In New Hampshire, Maggie Hassan has won the election for Governor. Even though New Hampshire’s State politics are extremely-Conservative right now, I was expecting this result. (The previous Governor was a Democrat, and very-popular, and the race had had a tiny Democratic lean, and President Obama was polling in the lead in that State.) But this race was called earlier than I’d expected.
11:35 pm: Damn, it’s hard to socialize at a party function! I’m missing a lot of news! With 92.4% of the precincts reporting, President Obama is leading Governor Romney in Virginia by 14,786 votes. That’s too close to call officially, but it corresponds, once again with the President’s light but stable lead there.
I told you guys this wasn’t really close…
11:44 pm:Only 40.1% of the precincts are reporting, but they’re calling the Maine race for the US Senate for Angus King, the independent who doesn’t like Republicans, 54%-29.5% (R)-13.6% (D). That’s quite a lead; he is trusted for being a non-partisan–and a popular former Governor. Popular Governors can go a long, long way in national politics.
11:51 pm: I don’t want to get my hopes up–but with 83.3% of the precincts reporting-in, Democrat Heidi Heitkamp is beating Republican Rick Berg in North Dakota–“the State with the oil”–50.5%-49.5%.

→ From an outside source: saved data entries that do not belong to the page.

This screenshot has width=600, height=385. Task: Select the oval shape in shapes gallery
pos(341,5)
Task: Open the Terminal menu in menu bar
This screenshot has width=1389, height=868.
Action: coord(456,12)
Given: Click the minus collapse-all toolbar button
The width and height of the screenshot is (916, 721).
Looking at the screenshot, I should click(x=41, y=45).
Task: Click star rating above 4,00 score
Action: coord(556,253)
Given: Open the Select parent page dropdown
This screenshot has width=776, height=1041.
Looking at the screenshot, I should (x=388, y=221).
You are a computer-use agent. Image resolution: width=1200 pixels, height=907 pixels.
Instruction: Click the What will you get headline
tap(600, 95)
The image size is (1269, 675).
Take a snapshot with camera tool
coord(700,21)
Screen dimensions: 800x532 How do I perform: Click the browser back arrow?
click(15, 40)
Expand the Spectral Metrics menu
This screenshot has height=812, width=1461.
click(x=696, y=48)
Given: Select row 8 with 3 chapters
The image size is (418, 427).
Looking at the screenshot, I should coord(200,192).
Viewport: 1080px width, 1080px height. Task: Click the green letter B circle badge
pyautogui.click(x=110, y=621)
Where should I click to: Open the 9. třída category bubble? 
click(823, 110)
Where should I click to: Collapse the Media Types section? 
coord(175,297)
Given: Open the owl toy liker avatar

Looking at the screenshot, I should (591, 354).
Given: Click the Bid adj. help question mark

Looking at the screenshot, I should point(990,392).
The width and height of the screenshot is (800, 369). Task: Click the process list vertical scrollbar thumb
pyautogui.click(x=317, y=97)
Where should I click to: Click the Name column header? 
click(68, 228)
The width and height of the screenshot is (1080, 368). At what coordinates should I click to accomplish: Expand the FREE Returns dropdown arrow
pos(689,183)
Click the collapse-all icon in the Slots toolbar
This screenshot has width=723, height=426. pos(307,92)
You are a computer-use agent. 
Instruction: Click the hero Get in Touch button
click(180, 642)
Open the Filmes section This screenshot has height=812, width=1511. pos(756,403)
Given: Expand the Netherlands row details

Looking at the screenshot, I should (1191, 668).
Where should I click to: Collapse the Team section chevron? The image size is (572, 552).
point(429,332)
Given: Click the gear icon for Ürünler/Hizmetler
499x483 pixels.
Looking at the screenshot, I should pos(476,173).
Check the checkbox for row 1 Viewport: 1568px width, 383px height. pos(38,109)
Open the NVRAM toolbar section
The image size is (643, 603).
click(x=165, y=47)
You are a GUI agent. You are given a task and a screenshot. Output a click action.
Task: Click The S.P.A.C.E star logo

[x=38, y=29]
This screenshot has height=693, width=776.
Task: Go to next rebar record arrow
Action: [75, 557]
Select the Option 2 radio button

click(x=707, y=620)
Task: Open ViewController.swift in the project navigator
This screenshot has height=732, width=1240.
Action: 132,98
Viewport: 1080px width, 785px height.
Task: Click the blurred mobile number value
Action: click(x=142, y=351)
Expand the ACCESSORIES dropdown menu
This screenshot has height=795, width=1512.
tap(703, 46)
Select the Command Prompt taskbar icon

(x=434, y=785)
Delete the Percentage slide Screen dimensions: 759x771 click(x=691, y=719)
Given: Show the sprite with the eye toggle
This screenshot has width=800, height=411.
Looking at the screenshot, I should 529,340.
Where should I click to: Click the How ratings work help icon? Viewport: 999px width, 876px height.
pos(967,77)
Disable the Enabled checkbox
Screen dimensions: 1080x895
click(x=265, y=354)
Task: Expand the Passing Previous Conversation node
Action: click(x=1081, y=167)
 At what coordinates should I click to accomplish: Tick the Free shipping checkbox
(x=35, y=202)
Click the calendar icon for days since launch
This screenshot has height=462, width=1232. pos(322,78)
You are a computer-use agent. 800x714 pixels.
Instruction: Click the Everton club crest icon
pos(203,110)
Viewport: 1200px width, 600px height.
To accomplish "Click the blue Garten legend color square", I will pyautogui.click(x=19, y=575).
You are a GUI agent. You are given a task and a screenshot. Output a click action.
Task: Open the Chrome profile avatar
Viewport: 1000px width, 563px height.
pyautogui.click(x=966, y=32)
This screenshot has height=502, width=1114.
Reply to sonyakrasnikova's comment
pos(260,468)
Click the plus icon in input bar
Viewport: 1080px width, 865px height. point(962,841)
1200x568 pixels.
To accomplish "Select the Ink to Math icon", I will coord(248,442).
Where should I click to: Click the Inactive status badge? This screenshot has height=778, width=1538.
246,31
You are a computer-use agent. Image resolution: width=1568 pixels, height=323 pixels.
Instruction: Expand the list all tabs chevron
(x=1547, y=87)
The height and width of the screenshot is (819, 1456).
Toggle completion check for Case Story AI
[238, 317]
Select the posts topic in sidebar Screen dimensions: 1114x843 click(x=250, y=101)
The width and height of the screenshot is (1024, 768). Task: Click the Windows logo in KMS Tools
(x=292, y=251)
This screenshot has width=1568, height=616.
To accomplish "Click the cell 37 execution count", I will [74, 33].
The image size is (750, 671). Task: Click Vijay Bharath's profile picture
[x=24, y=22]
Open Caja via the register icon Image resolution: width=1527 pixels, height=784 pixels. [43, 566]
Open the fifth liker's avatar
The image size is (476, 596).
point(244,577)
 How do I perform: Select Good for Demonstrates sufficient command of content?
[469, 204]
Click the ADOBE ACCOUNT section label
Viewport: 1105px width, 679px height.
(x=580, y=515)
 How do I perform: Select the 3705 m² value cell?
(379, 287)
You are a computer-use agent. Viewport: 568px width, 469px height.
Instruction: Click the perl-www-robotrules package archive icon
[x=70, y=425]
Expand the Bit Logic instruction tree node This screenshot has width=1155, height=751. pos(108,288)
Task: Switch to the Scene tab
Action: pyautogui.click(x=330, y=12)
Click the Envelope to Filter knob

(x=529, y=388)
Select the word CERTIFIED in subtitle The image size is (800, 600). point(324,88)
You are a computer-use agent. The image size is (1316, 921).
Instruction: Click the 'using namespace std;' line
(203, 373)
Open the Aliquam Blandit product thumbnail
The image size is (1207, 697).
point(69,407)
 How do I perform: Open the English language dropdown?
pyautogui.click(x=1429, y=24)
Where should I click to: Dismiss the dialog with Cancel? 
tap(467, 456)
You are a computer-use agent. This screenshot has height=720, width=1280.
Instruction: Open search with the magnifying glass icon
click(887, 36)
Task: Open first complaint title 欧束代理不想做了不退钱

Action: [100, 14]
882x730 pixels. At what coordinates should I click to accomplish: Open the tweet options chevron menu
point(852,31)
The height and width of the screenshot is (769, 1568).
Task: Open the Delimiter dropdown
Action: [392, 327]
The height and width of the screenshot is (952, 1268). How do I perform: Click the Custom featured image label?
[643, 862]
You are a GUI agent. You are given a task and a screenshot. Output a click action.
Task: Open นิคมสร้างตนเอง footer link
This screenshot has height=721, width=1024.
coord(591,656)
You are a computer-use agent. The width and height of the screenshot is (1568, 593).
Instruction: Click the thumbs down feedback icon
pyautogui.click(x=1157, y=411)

Yes, that is a very-close result, but North Dakota has a small population and there aren’t a whole hell of a lot of large election districts left to report in. The Democrats could easily increase their seats in the Senate tonight.
Ladies and gentlemen, it doesn’t come-through in print, but I am giddy with excitement right now. I don’t know, just trust me, I’m giddy.
Midnight: While I wasn’t looking, CNN called Virginia for Democratic former Governor and Party Chairman Tim Kaine, 51%-49%.
12:20 am: I’m working for the Party; what can I say? I will have updates later–like, an hour from now. Really.